Note that the rows and columns are indexed by $\N\cup\{0\}$, so the topmost row and the leftmost column are referred to as the zeroth row and the zeroth column respectively. The entry on the $n$-th row and the $k$-th column is $c_{n,k}$. In particular, the diagonal entries are $c_{n,n}=C_n$. The general formula for the entries of the Catalan triangle is given by
\begin{equation} \label{catalan formula}
c_{n,k}=\frac{n-k+1}{n+1}\binom{n+k}{k}=\frac{(n+k)(n+k-1)(n+k-2)\dotsb(n+2)(n-k+1)}{k!},
\end{equation}
and for all $1\leq k<n$, they satisfy the recursion relation
\begin{equation} \label{catalan recursion}
c_{n,k}=c_{n-1,k}+c_{n,k-1}.
\end{equation}

Observe that the first column of the Catalan triangle in \eqref{catalan triangle} is the sequence $(c_{n,1})_{n\geq1}$, where $c_{n,1}= \frac{n-1+1}{n+1}\binom{n+1}{1}=n$ for all $n\in\N$. As a result, every positive integer appears at least once in the Catalan triangle. Nevertheless, not all positive integers appear more than once in the Catalan triangle. The sequence of positive integers that appear uniquely in the Catalan triangle was added by the authors to the On-Line Encyclopedia of Integer Sequences (OEIS), listed as \seqnum{A275481} \cite{oeis}, and its complement is listed as \seqnum{A275586} \cite{oeis}.

The algorithm to search for positive integers that appear uniquely in the Catalan triangle is given in the aforementioned OEIS entries, and it relies on the following lemma.

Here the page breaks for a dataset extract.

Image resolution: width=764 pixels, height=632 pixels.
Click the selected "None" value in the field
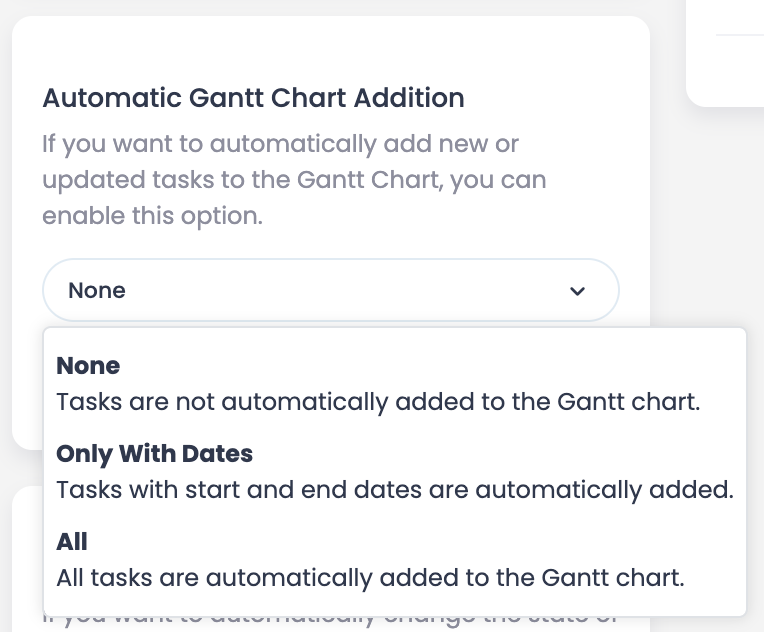click(97, 291)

\begin{lemma}\label{increasing}
For all $n,k\in\N$ such that $n\geq k$, the following statements hold.
\begin{itemize}
\item For all $n'\in\N$ such that $n<n'$, $c_{n,k}<c_{n',k}$.
\item For all $k'\in\N$ such that $k<k'\leq n$, $c_{n,k}\leq c_{n,k'}$, where equality holds if and only if $n=k+1$.
\item $c_{n,k}<c_{n+1,k+1}$.
\end{itemize}
\end{lemma}

\begin{proof}
Since every entry in the Catalan triangle is positive by definition, from the recursion relation in equation~\eqref{catalan recursion}, we have
$$c_{n,k}<c_{n,k}+c_{n+1,k-1}=c_{n+1,k}.$$
Hence, for any fixed $k\in\N$, $c_{n,k}$ strictly increases with $n\geq k$. This proves the first statement. Also, when $n>k+1$,
$$c_{n,k}<c_{n-1,k+1}+c_{n,k}=c_{n,k+1}.$$
Together with the observation that
$$c_{k+1,k}=\frac{2}{k+2}\binom{2k+1}{k}=\frac{2k+2}{(k+2)(k+1)}\cdot\frac{(2k+1)!}{k!(k+1)!}=\frac{1}{k+2}\binom{2k+2}{k+1}=c_{k+1,k+1},$$
the second statement follows. Finally, the third statement is an immediate consequence of the prior two.
\end{proof}

By algorithmically computing the sequence \seqnum{A275481}, we observe that most perfect powers appear uniquely in the Catalan triangle. In other words, $c_{n,k}$ are rarely perfect powers when $2\leq k\leq n$. We prove in Section~\ref{primes sec} that for $2\leq k\leq n$, $c_{n,k}$ cannot be prime nor a perfect prime power except when $c_{n,k}=2$, $5$, $9$, or $27$. Furthermore, we prove that for $3\leq k\leq n$, $c_{n,k}$ cannot be a perfect power of semiprimes. We prove in Section~\ref{powers sec} there are infinitely many perfect squares in the Catalan triangle when $k=2$. By assuming the $abc$ conjecture, we then show the scarcity of squarefull numbers among $c_{n,k}$ when $k\geq4$, thus proving that, other than those $c_{n,2}$ that are perfect squares, there are at most finitely many perfect powers when $k\geq2$. A positive integer $m$ is \textit{squarefull} if for all primes $p\mid m$, we also have $p^2\mid m$. In other words, no exponent in the prime power factorization of $m$ is $1$. A squarefull number is also called \textit{powerful} in the literature. Our proof utilizes a strong result of Granville \cite{granville} related to the $abc$ conjecture.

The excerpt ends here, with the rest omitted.